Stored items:
--
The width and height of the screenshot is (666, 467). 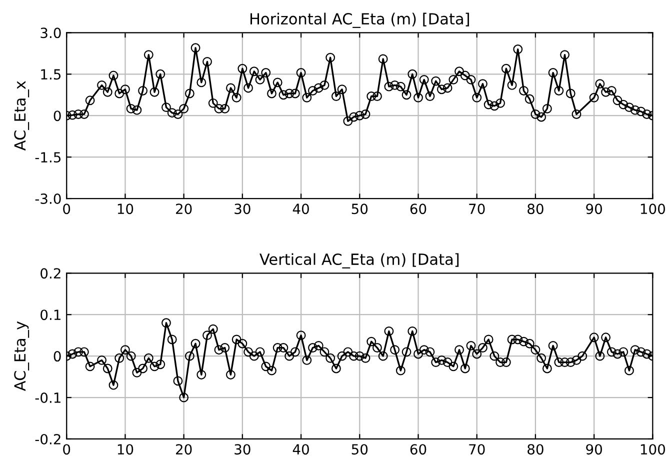 I want to click on chart-title: Vertical AC_Eta (m) [Data], so click(x=360, y=260).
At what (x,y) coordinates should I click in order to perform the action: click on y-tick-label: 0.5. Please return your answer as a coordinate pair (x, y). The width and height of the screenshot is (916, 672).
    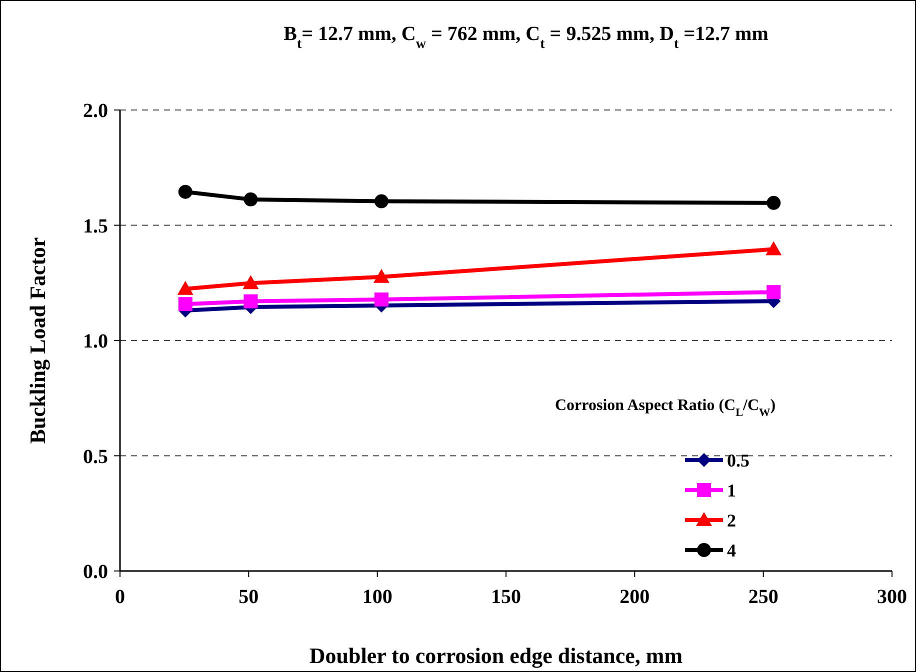
    Looking at the image, I should click on (96, 457).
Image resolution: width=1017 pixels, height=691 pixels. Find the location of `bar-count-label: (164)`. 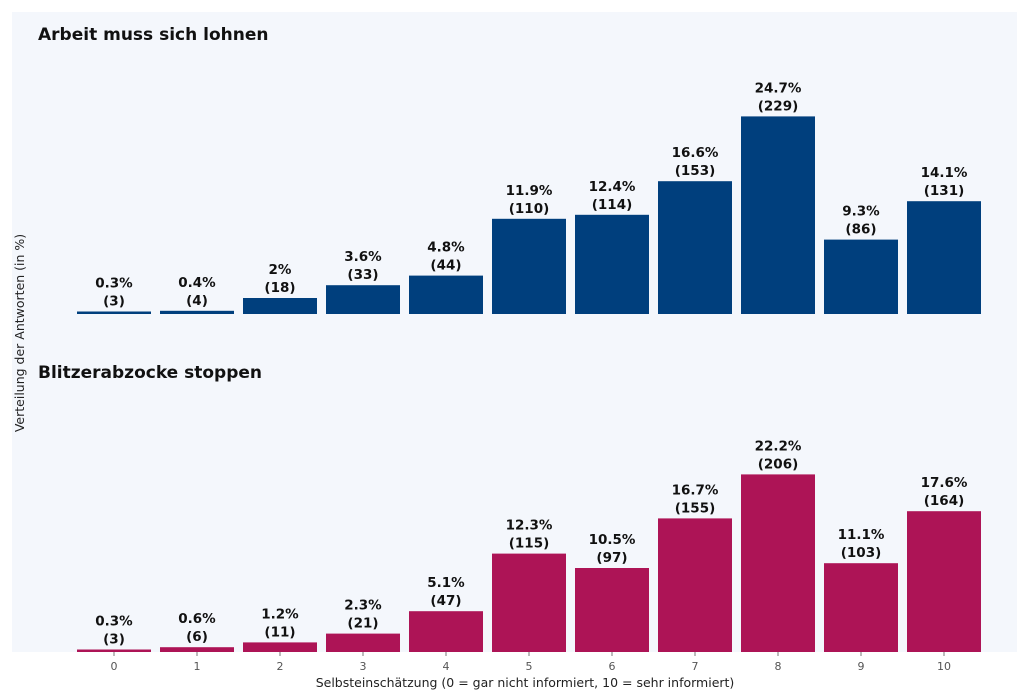

bar-count-label: (164) is located at coordinates (944, 501).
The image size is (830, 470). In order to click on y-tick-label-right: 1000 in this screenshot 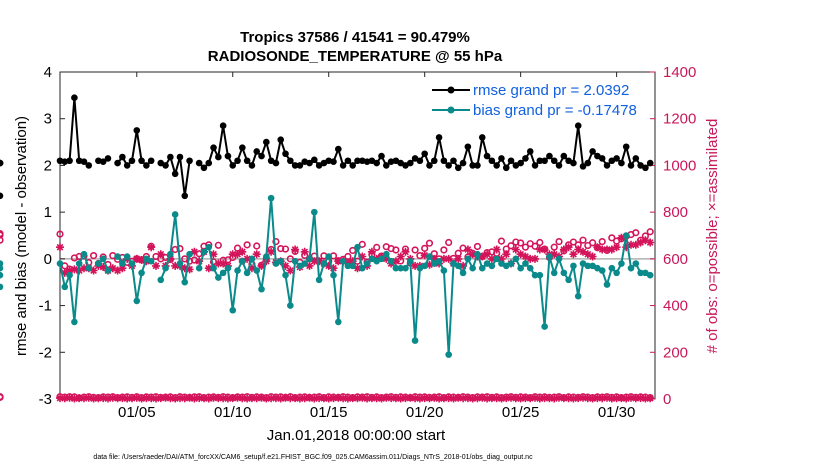, I will do `click(680, 166)`.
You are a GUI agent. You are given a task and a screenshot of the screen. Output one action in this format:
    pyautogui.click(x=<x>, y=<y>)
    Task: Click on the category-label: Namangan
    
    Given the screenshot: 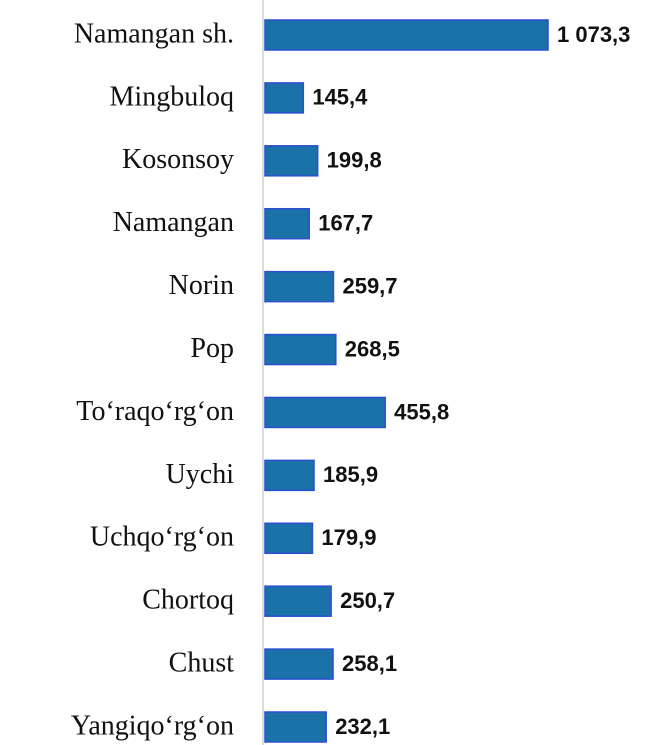 What is the action you would take?
    pyautogui.click(x=174, y=222)
    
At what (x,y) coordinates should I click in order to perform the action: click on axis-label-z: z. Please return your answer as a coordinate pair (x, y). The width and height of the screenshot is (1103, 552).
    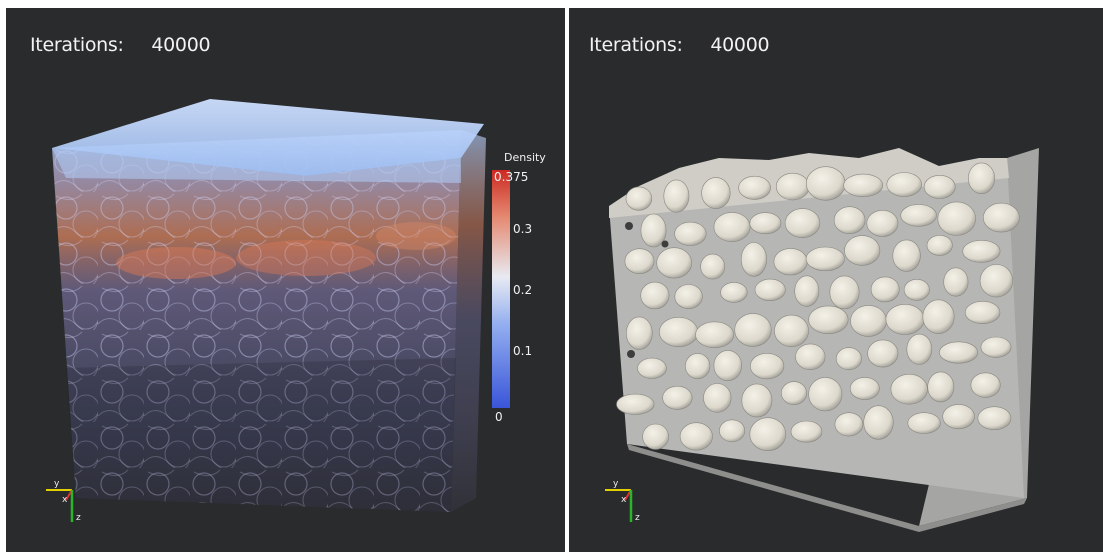
    Looking at the image, I should click on (78, 518).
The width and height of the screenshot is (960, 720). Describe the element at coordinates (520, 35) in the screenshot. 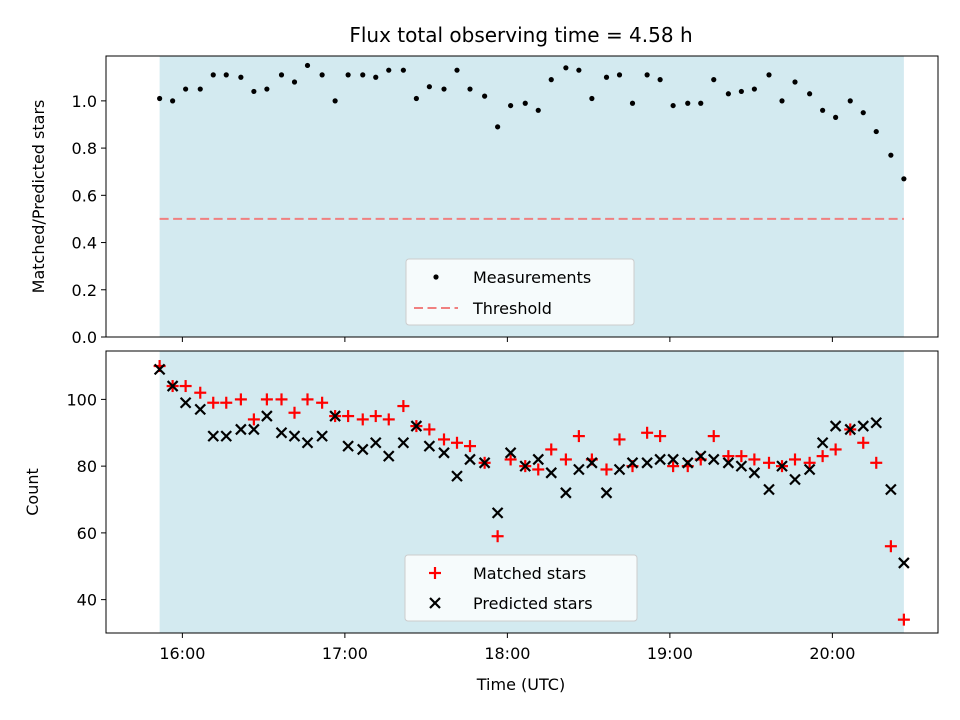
--
Copy out the lines of the records starting at the one containing "You are a GUI" and ending at the one containing "Task: Click on", keeping every character the same.

You are a GUI agent. You are given a task and a screenshot of the screen. Output one action in this format:
    pyautogui.click(x=<x>, y=<y>)
    Task: Click on the category-label: Namangan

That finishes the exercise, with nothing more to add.